I then wrote the scripting for the pieces of the program that I wanted to be conversational in nature and used one of my fellow trainers to record Coach Chris’s side of the conversation. I used a snowball microphone with a sound filter in front of it and sound editing software to record and edit each piece. Then all I had to do was import each sound clip onto the page where it was needed in my authoring software as I was building the program.

Throughout the program I allowed the learner to have a conversation with Coach Chris. He would ask the learner questions and he/she could select from one of three answers to continue the conversation. Depending upon the answer selected, the conversation branched off accordingly. Coach Chris answered the learner both via an audio file that would play upon landing on the page and through the same text showing up on the screen. This way both auditory and visual learners were covered, as well as the contingency was already in place in case the user’s computer couldn’t handle the audio files.

Practice Makes Perfect

If a learner chooses a less than successful answer, Coach Chris provides the learner with feedback based upon what they have just learned and guides them in the correct direction so that their coaching skills improve. I tried to make the questions and answers sound more conversational than your standard multiple choice question and answers. Sometimes the answers were even silly or sarcastic just to try to make the conversations a little more realistic given the topic involved.
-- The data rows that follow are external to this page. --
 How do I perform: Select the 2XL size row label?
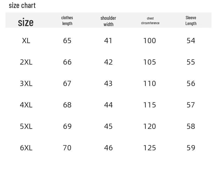pyautogui.click(x=26, y=62)
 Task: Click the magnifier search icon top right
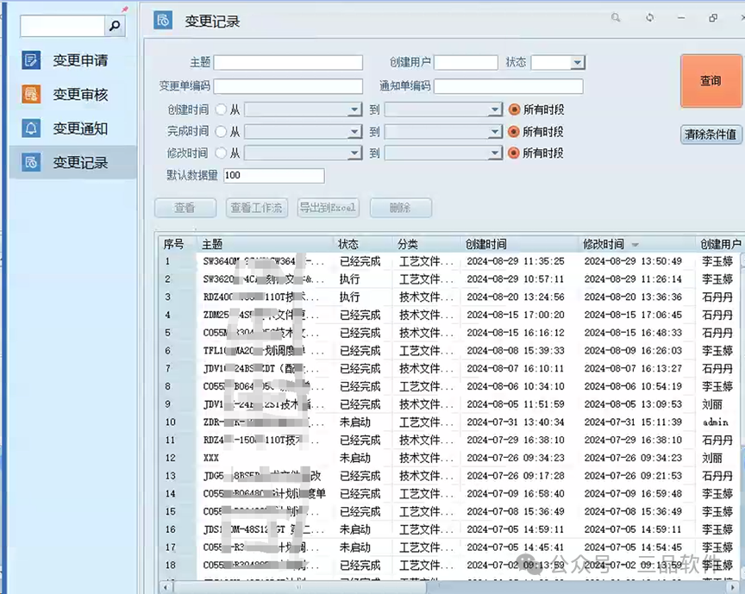[616, 17]
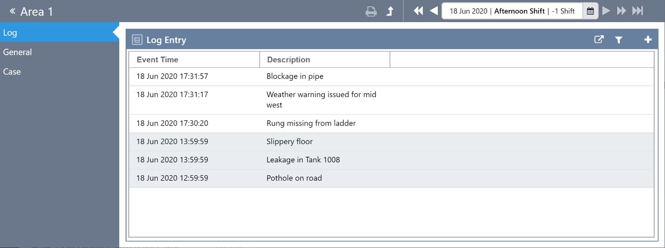Screen dimensions: 665x248
Task: Add a new log entry
Action: [648, 40]
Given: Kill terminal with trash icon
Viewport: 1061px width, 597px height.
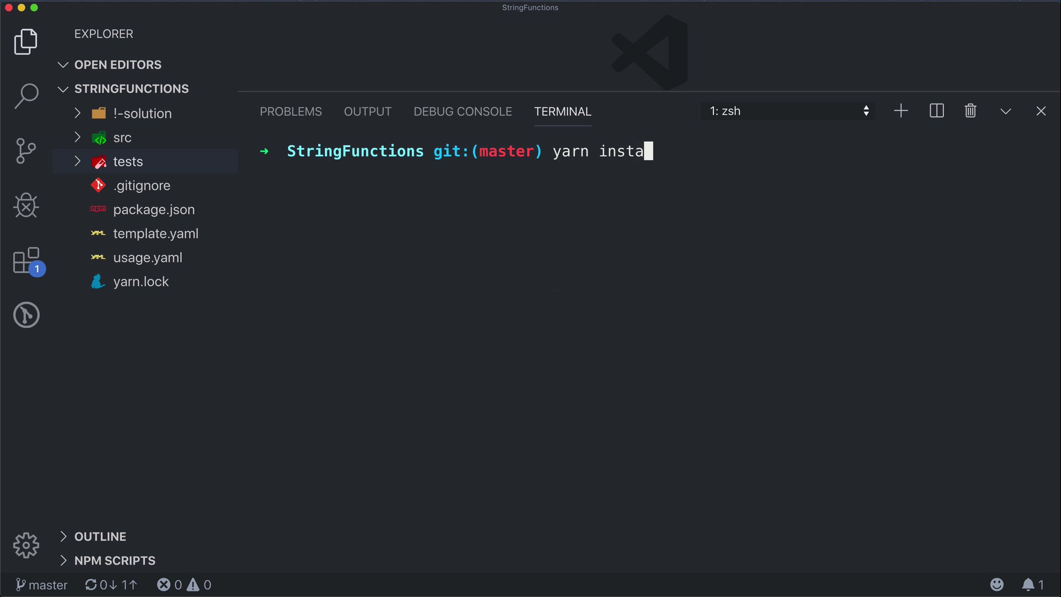Looking at the screenshot, I should [x=970, y=111].
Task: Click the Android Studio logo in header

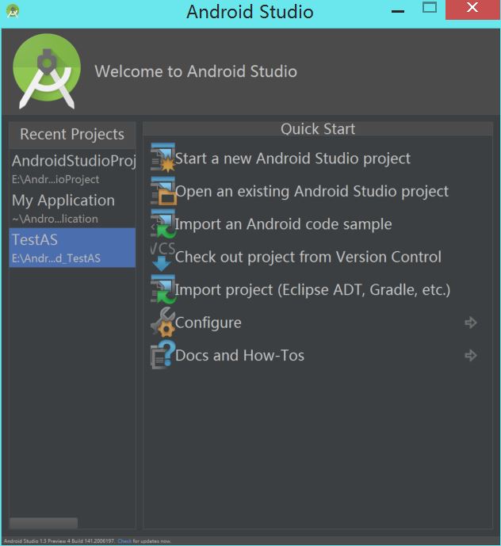Action: click(47, 71)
By creating these conversational sections in the training, I am letting students practice what they just learned in a more realistic manner than if they were answering just plain old multiple choice questions. Learners have to apply what they’ve learned rather than regurgitate back what they just read. This allows better retention of the material because they are practicing it not just reading it.

The colorful backgrounds I used were a far cry from the original plain ones. I built the football field inspired backgrounds using a combination of PowerPoint and GoAnimate© software. By giving the program a more colorful background that included various scenes from football practices held by Coach Chris, it made the background story that wove throughout the program more credible and pulled the learner into the story.

At the end of the program, Coach Chris gives several step-by-step examples of how he used the coaching techniques discussed throughout the program to improve his team’s skills. Learners could ask him questions to get him to tell them more about the examples until they understood exactly how it all worked.

Final Word

By using this conversational technique, learners became more involved with the content and retained it better. Better retention allowed them to remember the techniques so that they could use them in their own everyday coaching sessions. The remake of this program successfully helped build the leadership skills of our management personnel and made them all winning coaches just because they learned by having a conversation.